# EXTRACT PROVIDED
Saturday, 23 June 2012

A Break in the Weather

Last night I slept in my winter jamas, not that you need to know that, but it is a sign that the weather has been utterly abysmal. Child number 3, post-GCSEs, has had five cricket matches and two tennis matches scheduled over a nine-day period and, day 8 as I write, has managed one tennis and one cricket though he tells me his team won both so I imagine things could be worse.

Last weekend, however, we (my beloved and I plus 24 other guests) skipped off to Rome for the weekend to celebrate a certain 40th birthday. It was blisteringly hot and, after the summer we have had so far, a real shock - in a good way - to the system. The birthday boy had smartly organised meals altogether in the evening and left the days to do as we pleased. An excellent choice because this left us with the opportunity to do some very selective sightseeing (because this is our third trip to Rome) and some very pleasant eating and drinking.

For me, the great thing about Rome is that you can do the Vatican/churches thing (not for me this time), the capital city buzz thing including restaurants, shops and bars (need I elaborate?) or the Roman history thing. Now the last is a big favourite and if I list the top historical sites so far visited in the world, the Colosseum is right up there. For the sake of completeness and in no particular order, the others are Hampton Court, Tower of London, the Temple at Karnak and Abu Simbel in Egypt.

The one place I really wanted to revisit in Rome was the Colosseum because it just blows me away every time. How they even built it, without cranes and proper scaffolding amazes me, but human life was cheap and dying on the job an occupational hazard, particularly for slaves. On this occasion, we went with a guide who was not worried about making his charges stand in the sun or, more kindly, sit in the shade whilst he made the place come alive for us. Once I get into the zone, the millions of other footfalls are stripped away and I imagine how it must have been when the Colosseum was the greatest spectacle in the greatest city in the world.

At the time when the Roman Empire was at its height, not only did the Romans control most of the known world, but 2% of the world's population lived in Rome - something unimaginable with today's huge population but it nevertheless made Rome THE PLACE. Whether you were rich and powerful in another corner of the Roman Empire, or poor and hoping to better your lot, Rome was a magnet the world over. And in Rome, the biggest attraction was the Colosseum.

Ancient Rome as it was then
It's hard to imagine a world without multi-media communication and having so much knowledge about places we have never been to, but try to think what it would be like to live in Britannia anytime between AD43 and AD410 and to arrive in Rome and see animals like lions and elephants - it would surely be like Close Encounters of the Third Kind. They would literally have appeared to be creatures from another planet. Of course, if you arrived at the Colosseum and you were a slave, you would probably be in the dark labyrinth of corridors and cells under the arena and your visit might well be your first and your last.

# WORK INSTRUCTIONS
Reproduce word for word everything in the Rome travel post above from "Ancient Rome as" down to "and your last.".

# RAW DATA

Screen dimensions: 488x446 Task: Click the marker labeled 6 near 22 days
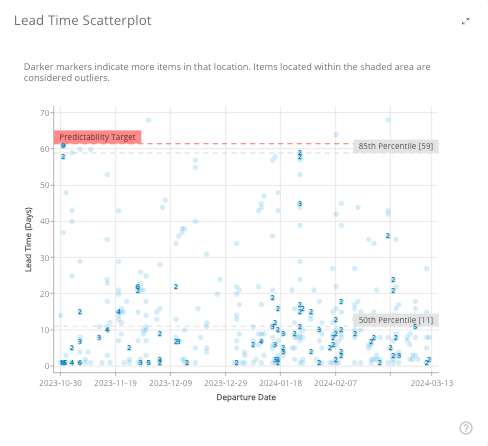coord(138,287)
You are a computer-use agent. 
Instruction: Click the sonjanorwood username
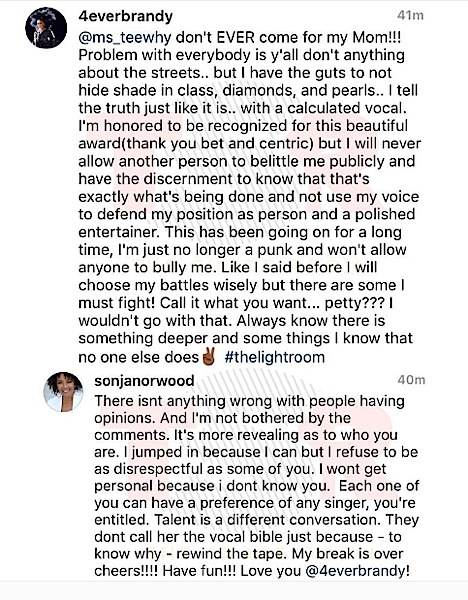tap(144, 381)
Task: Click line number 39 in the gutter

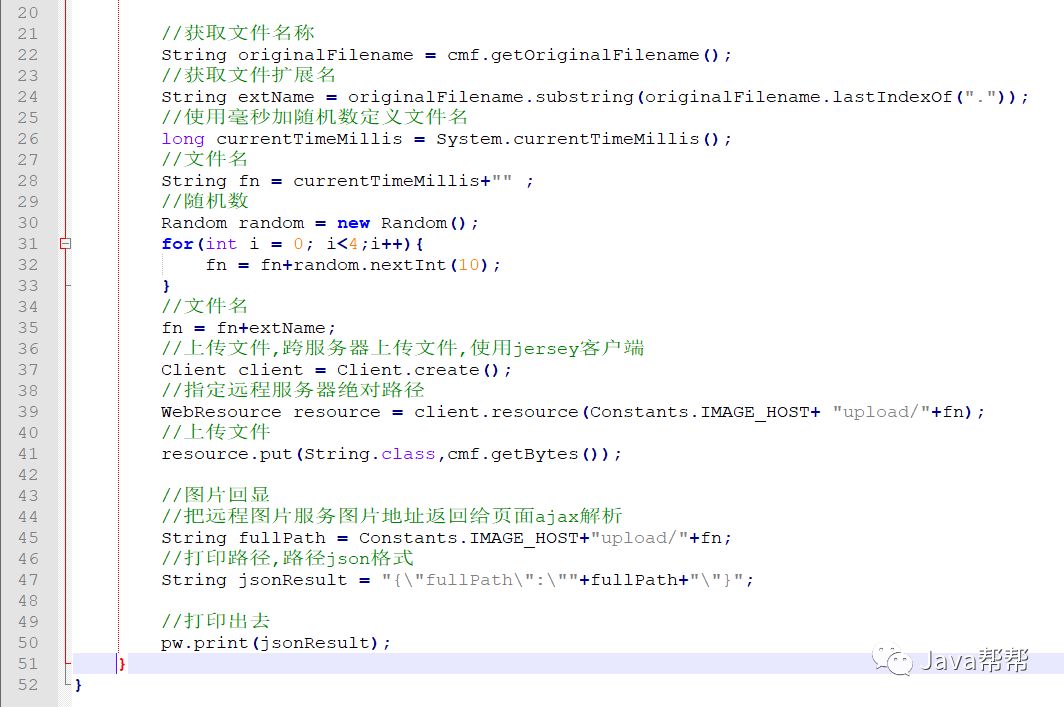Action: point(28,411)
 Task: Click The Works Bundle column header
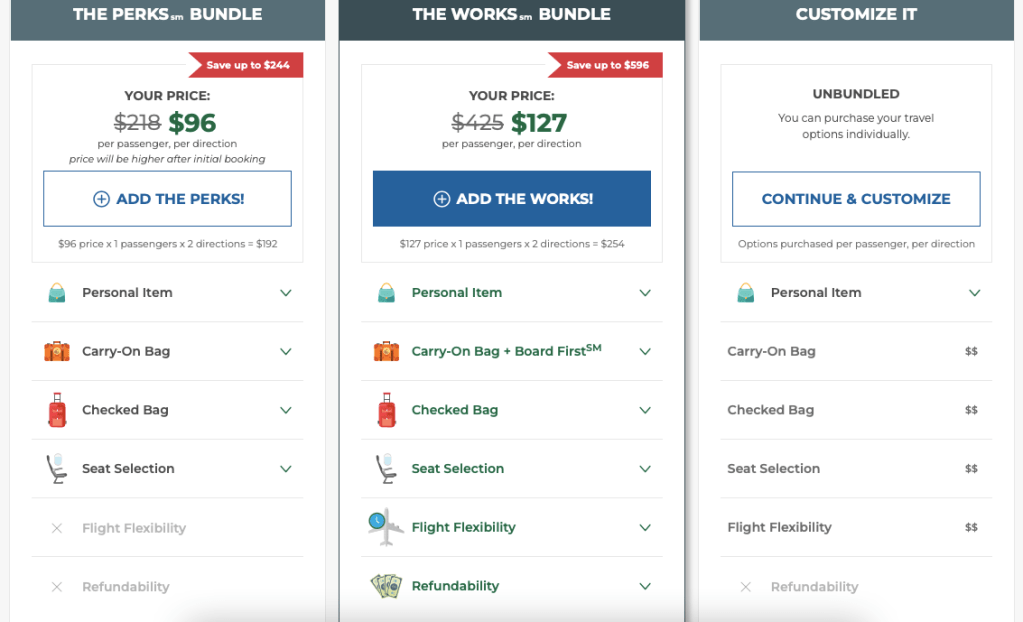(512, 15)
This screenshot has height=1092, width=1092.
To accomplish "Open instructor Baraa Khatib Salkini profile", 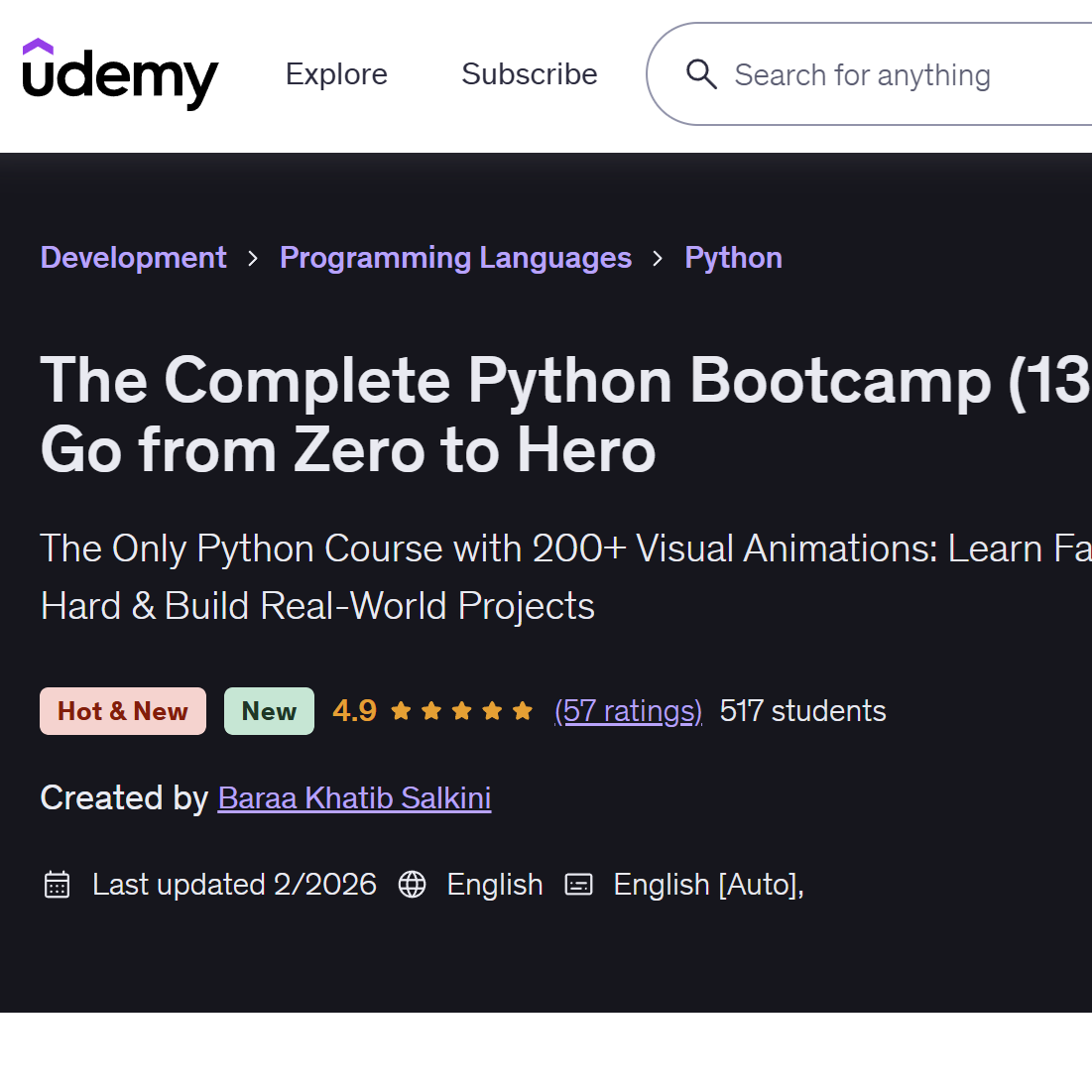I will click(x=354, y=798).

# EXERCISE RESULT
Ancient Rome as it was then
It's hard to imagine a world without multi-media communication and having so much knowledge about places we have never been to, but try to think what it would be like to live in Britannia anytime between AD43 and AD410 and to arrive in Rome and see animals like lions and elephants - it would surely be like Close Encounters of the Third Kind. They would literally have appeared to be creatures from another planet. Of course, if you arrived at the Colosseum and you were a slave, you would probably be in the dark labyrinth of corridors and cells under the arena and your visit might well be your first and your last.